Beauty Labs founder Mark Gerhard on why custom apps are the smartest way forward.
Mark Gerhard loves an unfair advantage. And you could argue that as the founder of the U.K. tech start-up, Beauty Labs, Gerhard’s unfair advantage is that he doesn’t come from the beauty world. If beauty is obsessed with product, Beauty Labs is obsessed with consumer experience. Gerhard is the former CEO of Jagex, the U.K.’s largest independent games developer, where he generated more than 150 game credits producing $7 billion in sales and more than 2 billion downloads. With Beauty Labs, he’s using his team’s tech capabilities and know-how running massively multiplayer games to bring hyper-personalized, previously unimaginable brand experiences to millions of consumers through apps that are intuitive, interactive, social compatible (hello, TikTok) and, most importantly, revenue driving. Here, Gerhard answers 10 FAQ’s.
CEW: You have had big wins in the gaming world. Why get into beauty?
Mark Gerhard: Beauty is the sector with the most demanding customers and the biggest challenges. It’s also where we feel we can make the biggest difference. We love to delight people and we’ve learned a tremendous amount about combining tech and art over the past decade. We have a vision for where the beauty sector is going — or could be going — and we believe we will play a major role in that transformation. Beyond that, we thrive on solving fiendishly difficult problems.
CEW: Why should the beauty world listen to you?

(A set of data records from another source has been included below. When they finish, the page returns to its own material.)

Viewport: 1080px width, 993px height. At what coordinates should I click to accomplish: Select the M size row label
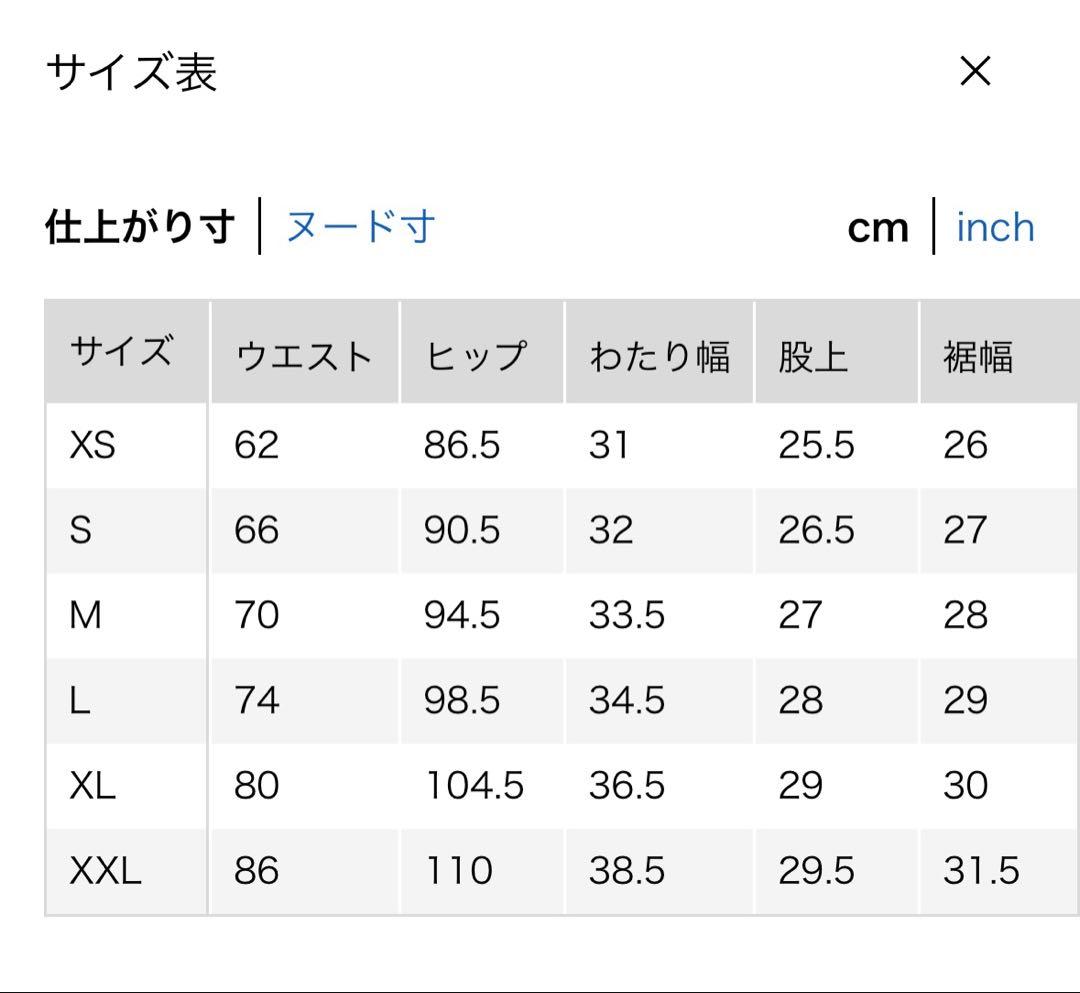click(85, 615)
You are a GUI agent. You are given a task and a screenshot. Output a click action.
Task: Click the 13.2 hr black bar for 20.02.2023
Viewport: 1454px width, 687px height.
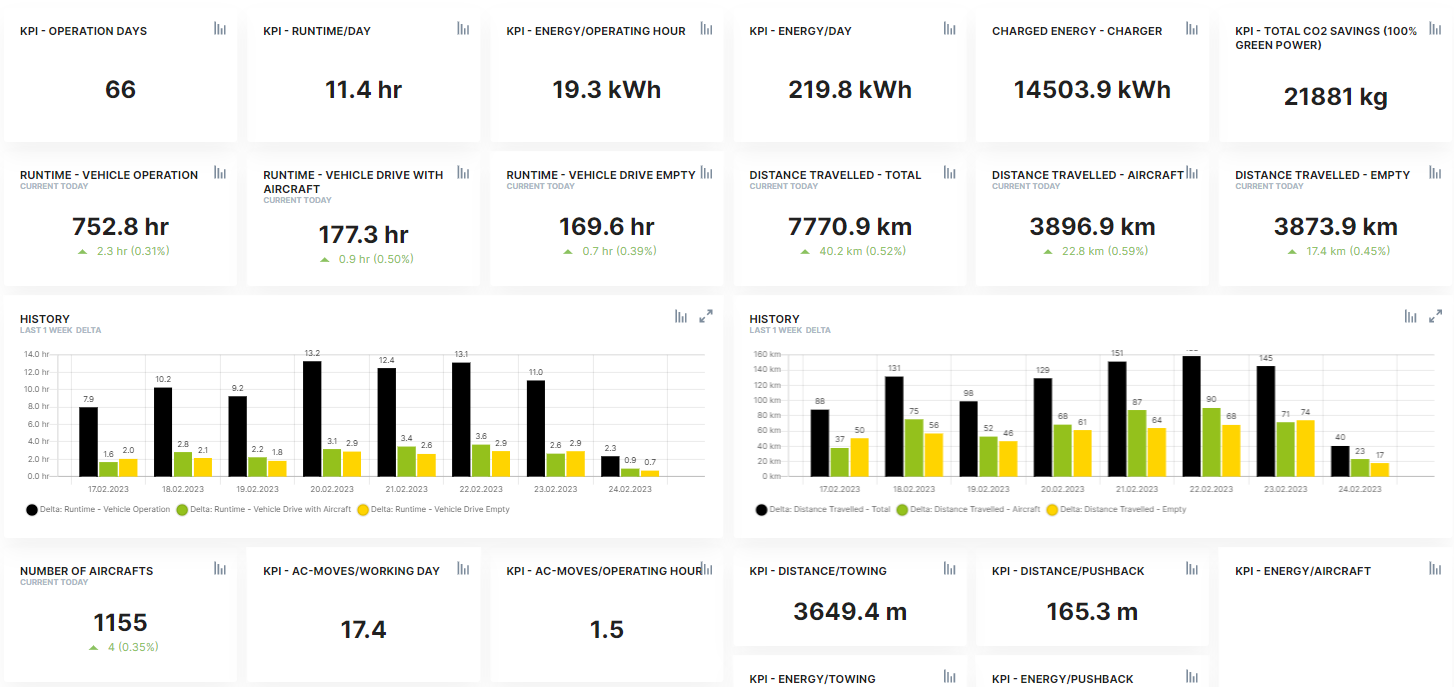(312, 418)
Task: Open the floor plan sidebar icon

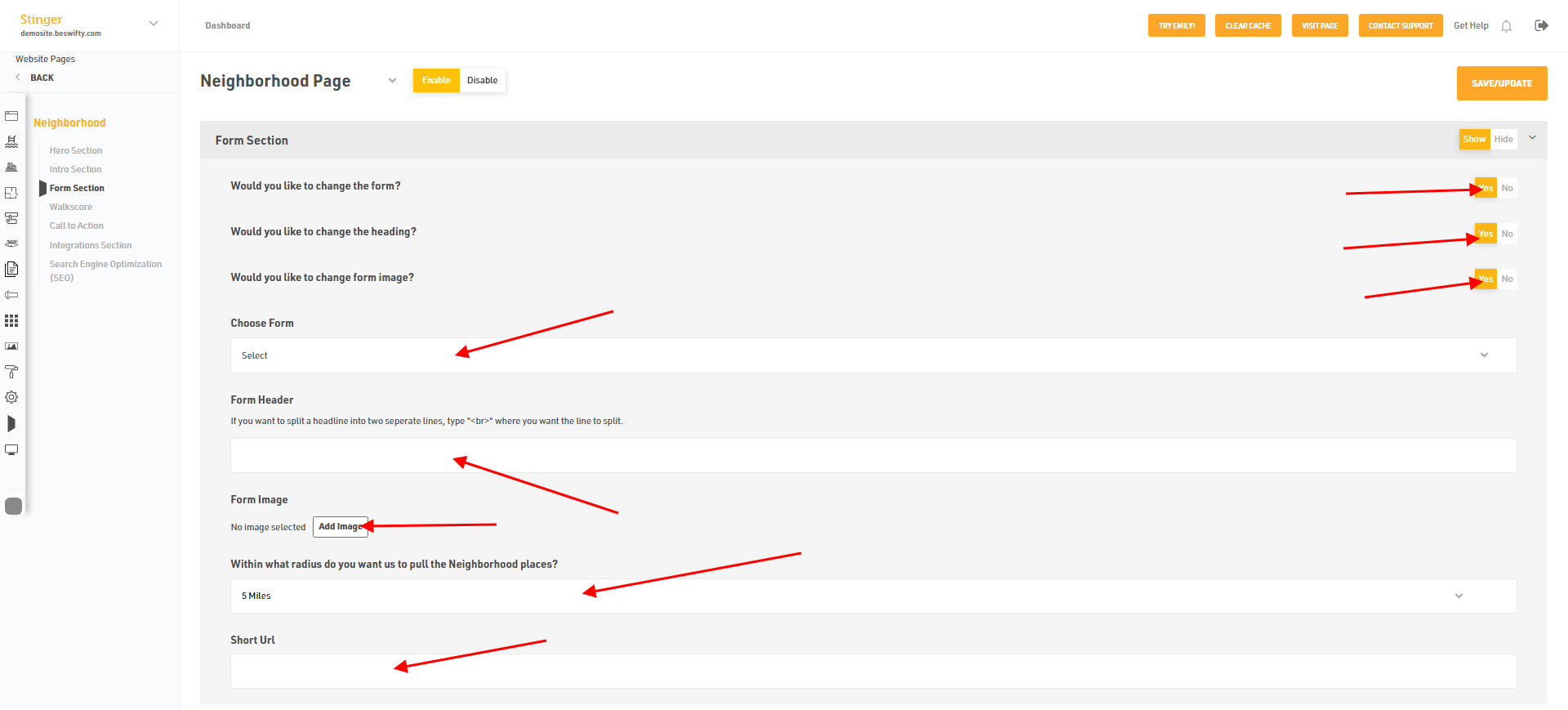Action: [11, 193]
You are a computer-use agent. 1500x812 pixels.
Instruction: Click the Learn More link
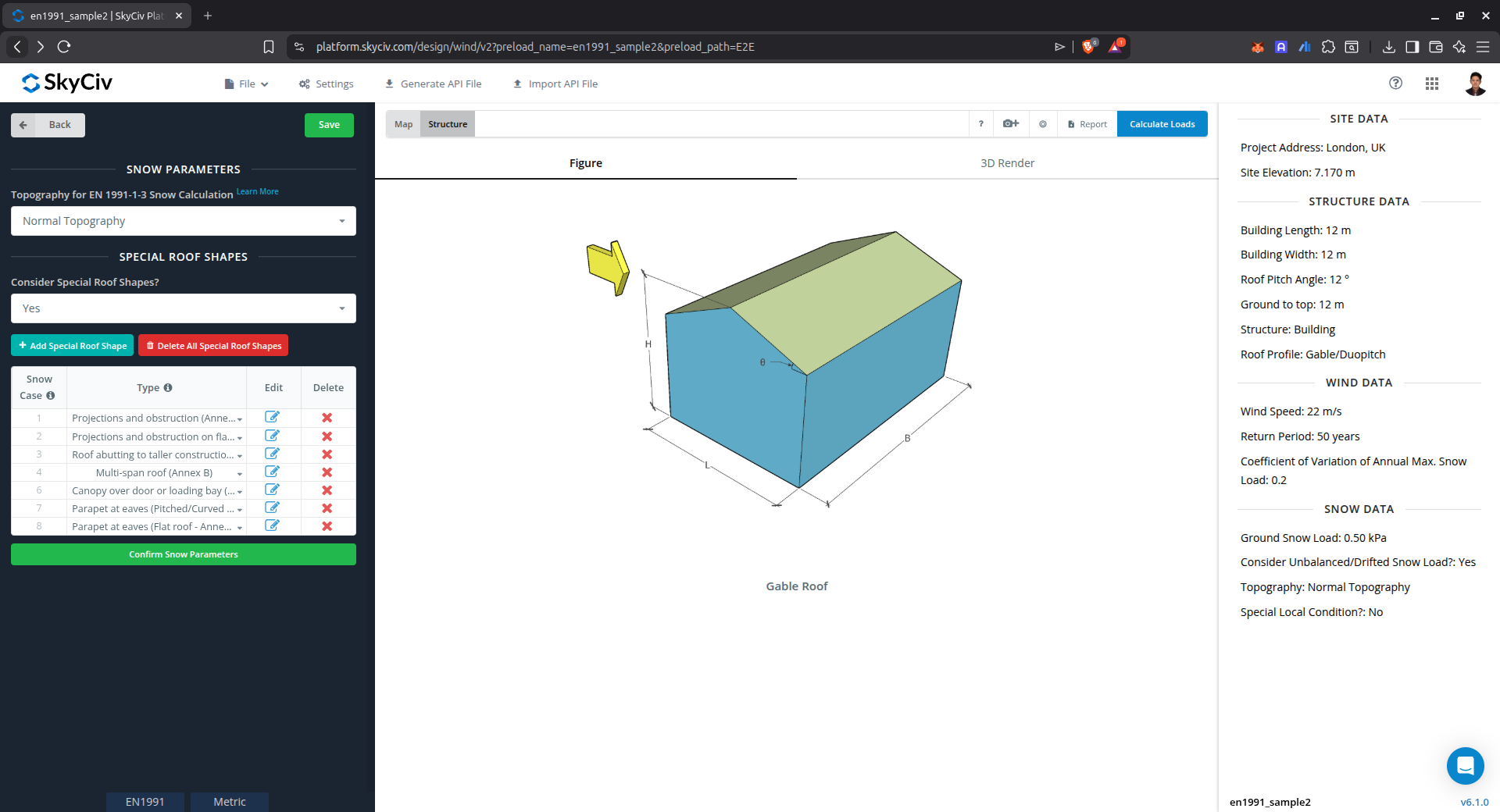pos(257,192)
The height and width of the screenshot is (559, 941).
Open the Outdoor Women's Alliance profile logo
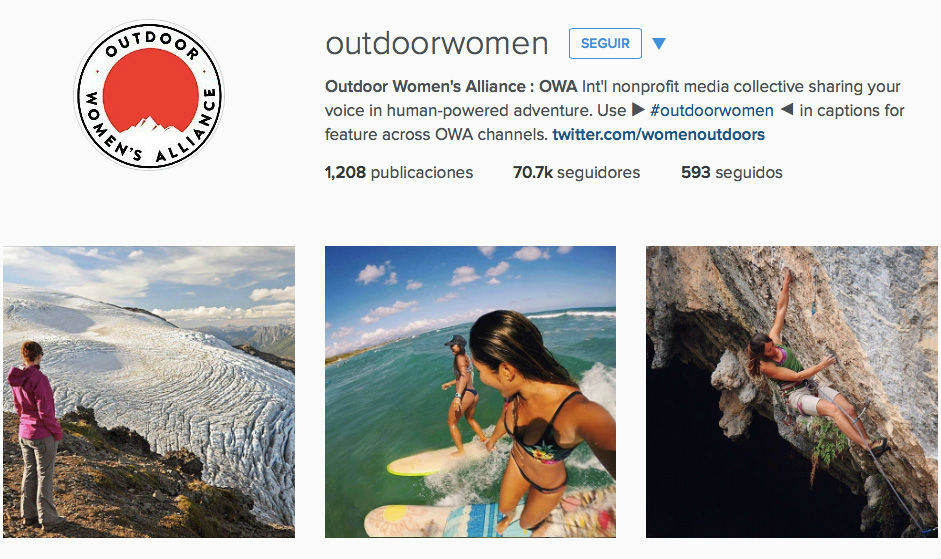click(149, 95)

MG:Being beauty ‘outsiders’ as it were, we are able to see around a lot of the obstacles that the beauty world has created for itself. That said, we also have a couple of insiders on our team: Annemarie Iverson and Alix Browne recently joined Beauty Labs as Chief Strategy Officers.
CEW: Have you had a win in the beauty space? Proof of concept?
MG:We developed sophisticated, no-lag tracking technology to unlock interactive instruction for the Coty brand Good Hair Day, one of the largest producers of hair styling tools in the U.K. (The industry said it couldn’t be done.)
CEW: Many brands tried launching apps in the past. Why will this be different?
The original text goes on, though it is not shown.